▶ _TASK PROMPT_: Can you print, unchanged, the portion of the items below that opens with the line containing "At what coordinates" and closes with the line containing "(x=31, y=114)", including both of those lines?
#### ITEMS ####
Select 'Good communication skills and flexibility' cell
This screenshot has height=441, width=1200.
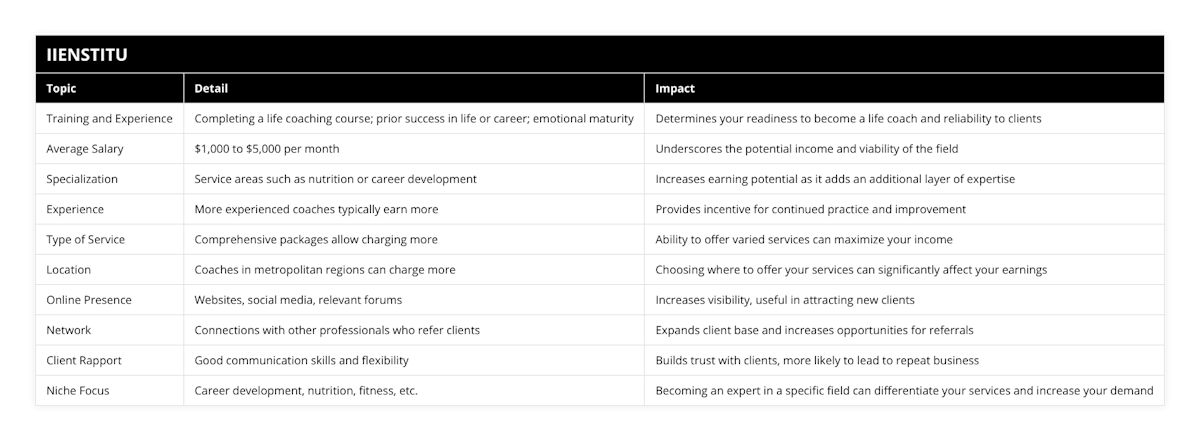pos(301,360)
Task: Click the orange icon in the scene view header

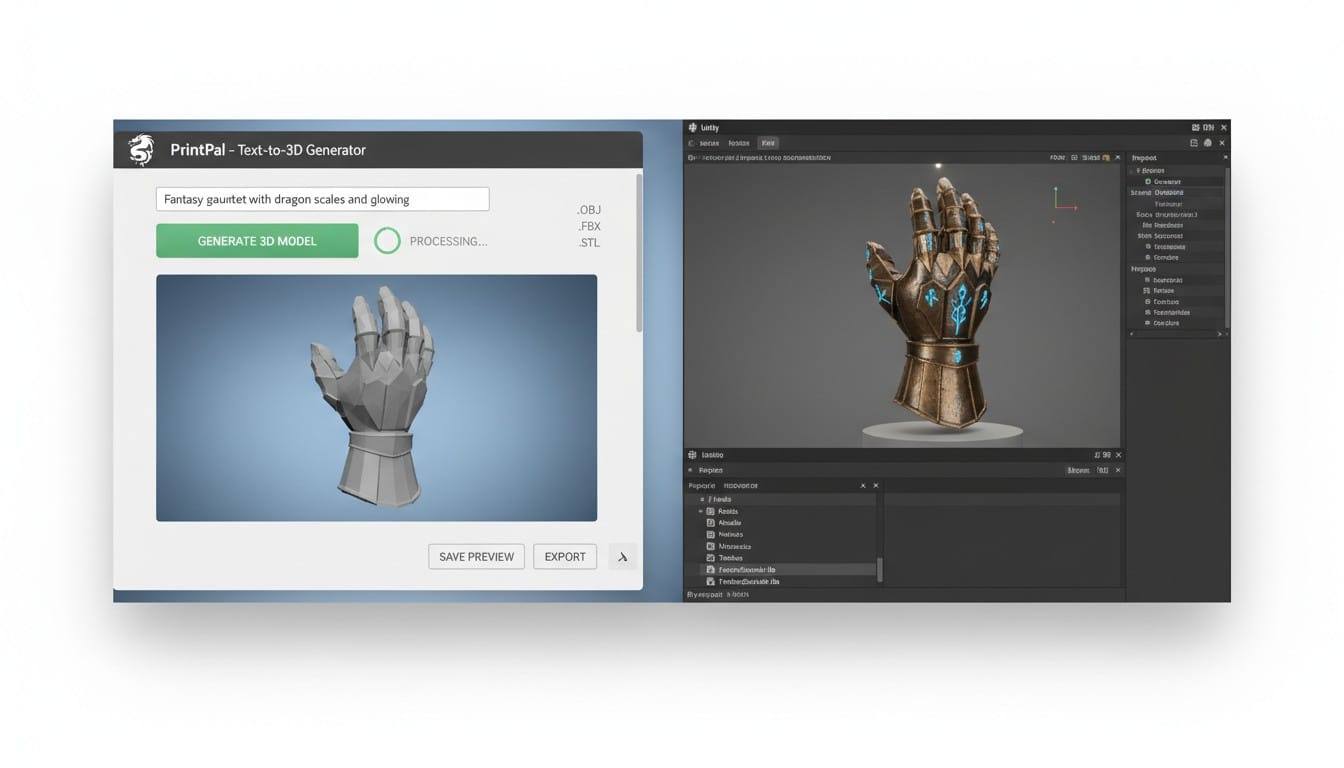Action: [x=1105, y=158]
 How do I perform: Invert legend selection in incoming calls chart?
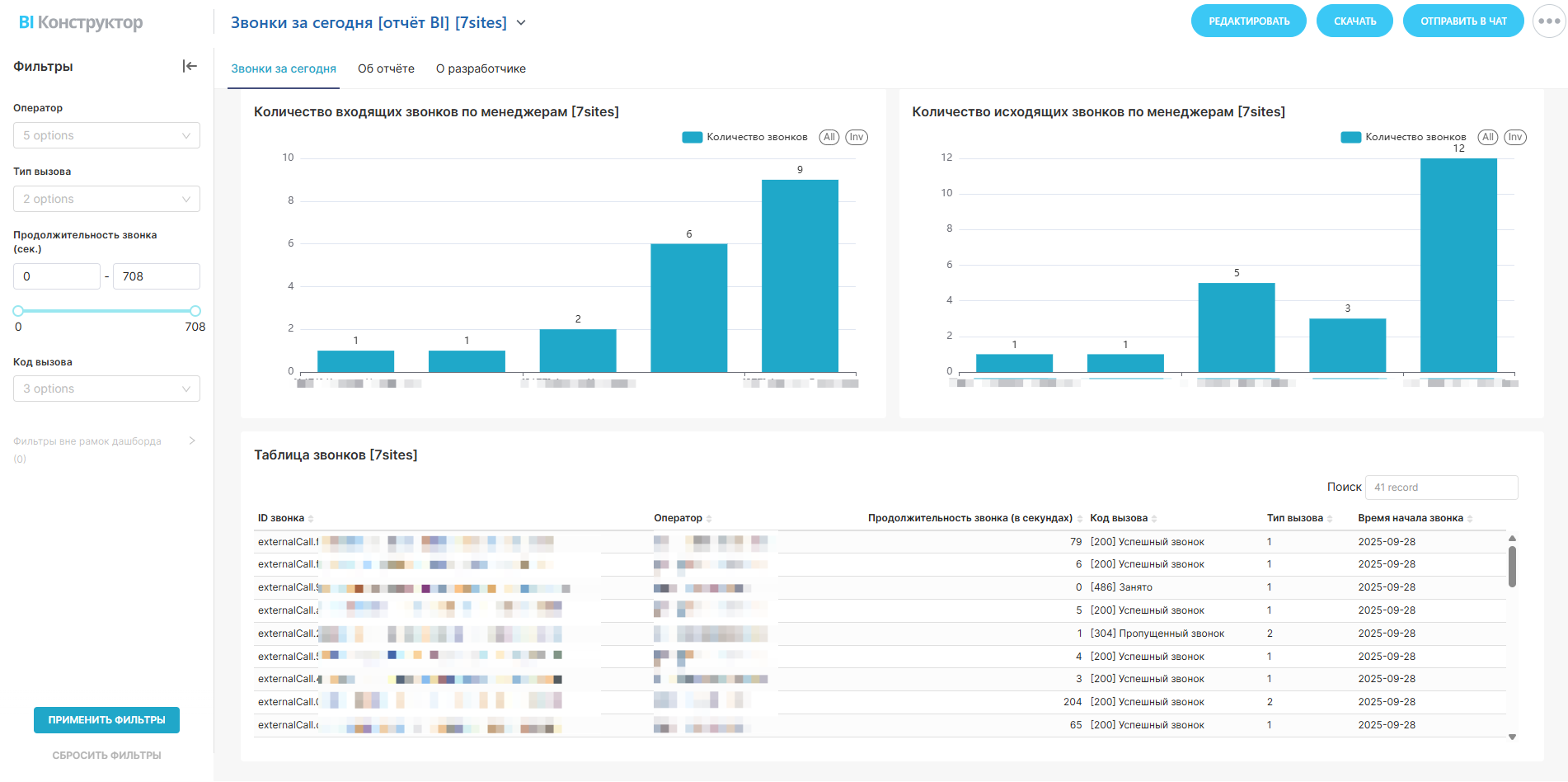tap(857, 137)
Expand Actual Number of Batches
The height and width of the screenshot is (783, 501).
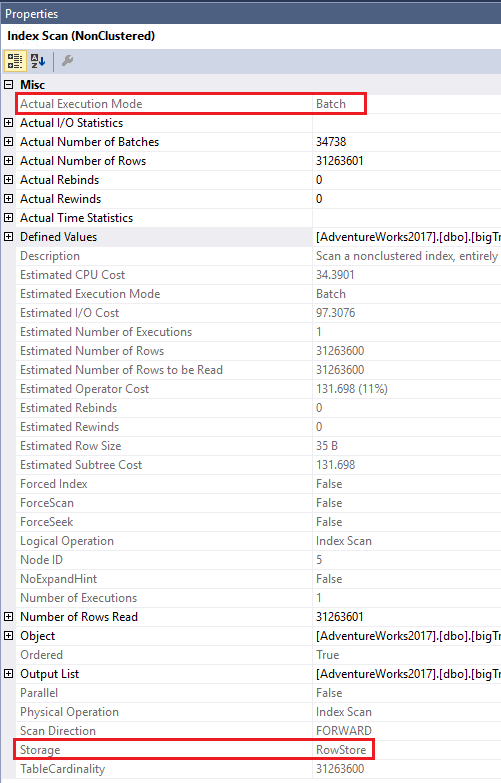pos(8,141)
####
#### ITEMS ####
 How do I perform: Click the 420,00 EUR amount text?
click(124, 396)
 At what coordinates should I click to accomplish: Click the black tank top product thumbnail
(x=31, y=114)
####
▶ _PROBLEM SOLUTION_:
 At what coordinates should I click to accomplish: Click the black tank top product thumbnail
(x=31, y=114)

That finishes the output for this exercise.